One will enjoy the clear colour, taste, and aroma of sencha, the infused leaf tea. Yet the pleasure goes beyond just drinking the tea. Sencha is accompanied by a culture that has been cultivated with its consumption.
In China, during the Ming and Qing dynasties, drinking sencha became popular among the highly knowledgeable and the well-educated intellectuals, while deepening the knowledge of poetry, calligraphy and paintings.
In the early Edo period, sencha was accepted as an advanced imported culture in Japan and later came to be favoured among those who admired the intellectuals whom acquired Chinese culture. Sencha culture was popularized from the end of the Edo period to the middle of the Meiji period, where large-scale tea ceremonies were held in multiple tea rooms that also displayed works of art.
The favourite items for these ceremonies were “karamono” produced in China. With the opening of the country to foreign trade, traffic to increase imports of utensils from China escalated for the use of sencha tea ceremonies.
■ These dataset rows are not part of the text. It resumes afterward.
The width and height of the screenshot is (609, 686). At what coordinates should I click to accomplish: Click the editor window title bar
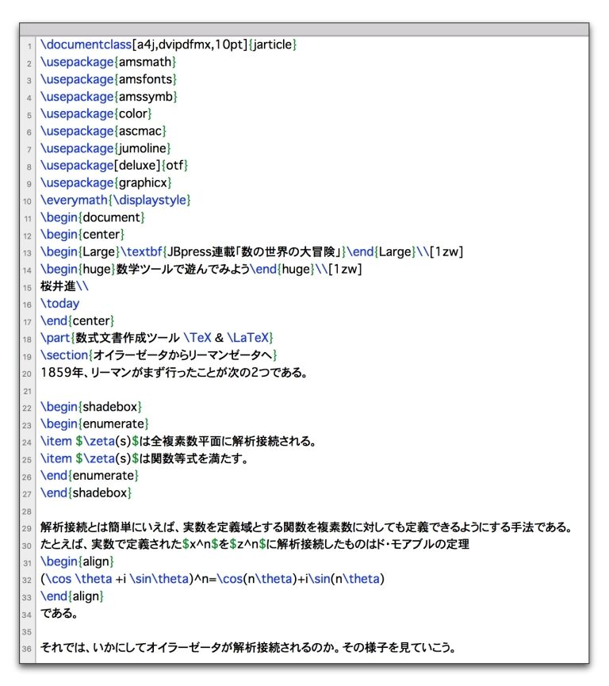[x=304, y=29]
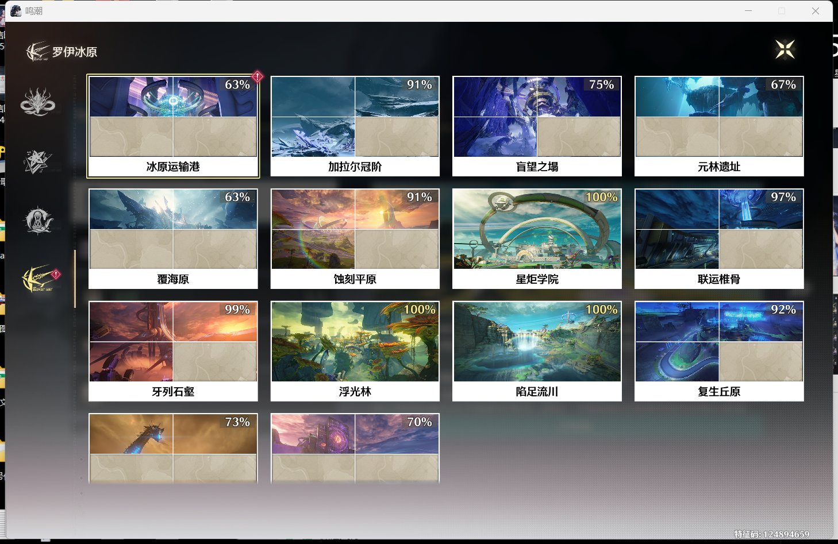The image size is (838, 544).
Task: Select the 盲望之塌 exploration card
Action: 537,126
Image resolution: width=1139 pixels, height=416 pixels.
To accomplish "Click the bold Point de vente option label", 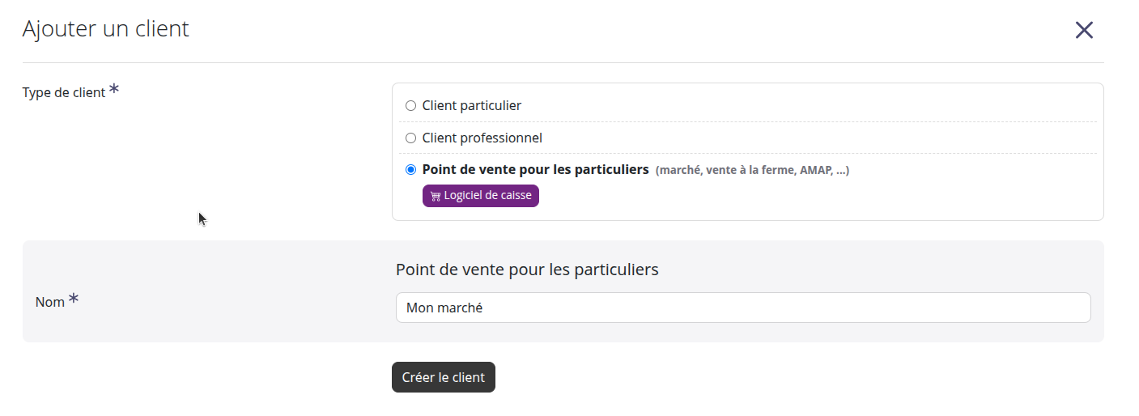I will (x=535, y=170).
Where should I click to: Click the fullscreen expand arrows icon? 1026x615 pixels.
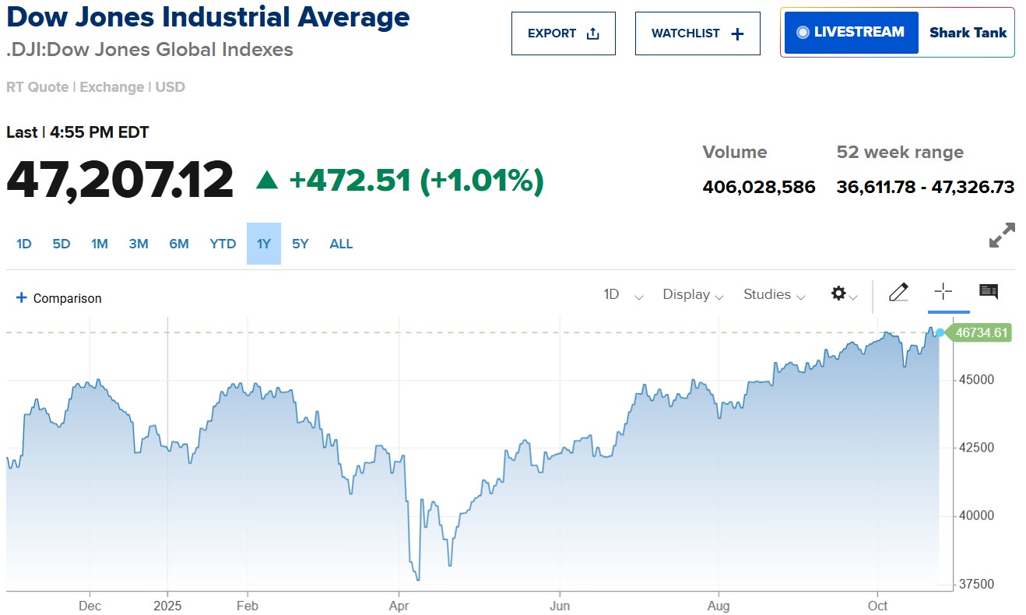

This exhibition features sencha tea ceremonies from the end of the Edo period to the middle of the Meiji period and introduces a fascinating range of sencha utensils. The exhibition includes fourteen works on display for the first time, such as the gurindama (globe-shaped) teapot. We hope our visitors will enjoy the world of cultivated by those who admired the intellectual culture of the Ming and Qing dynasties in China.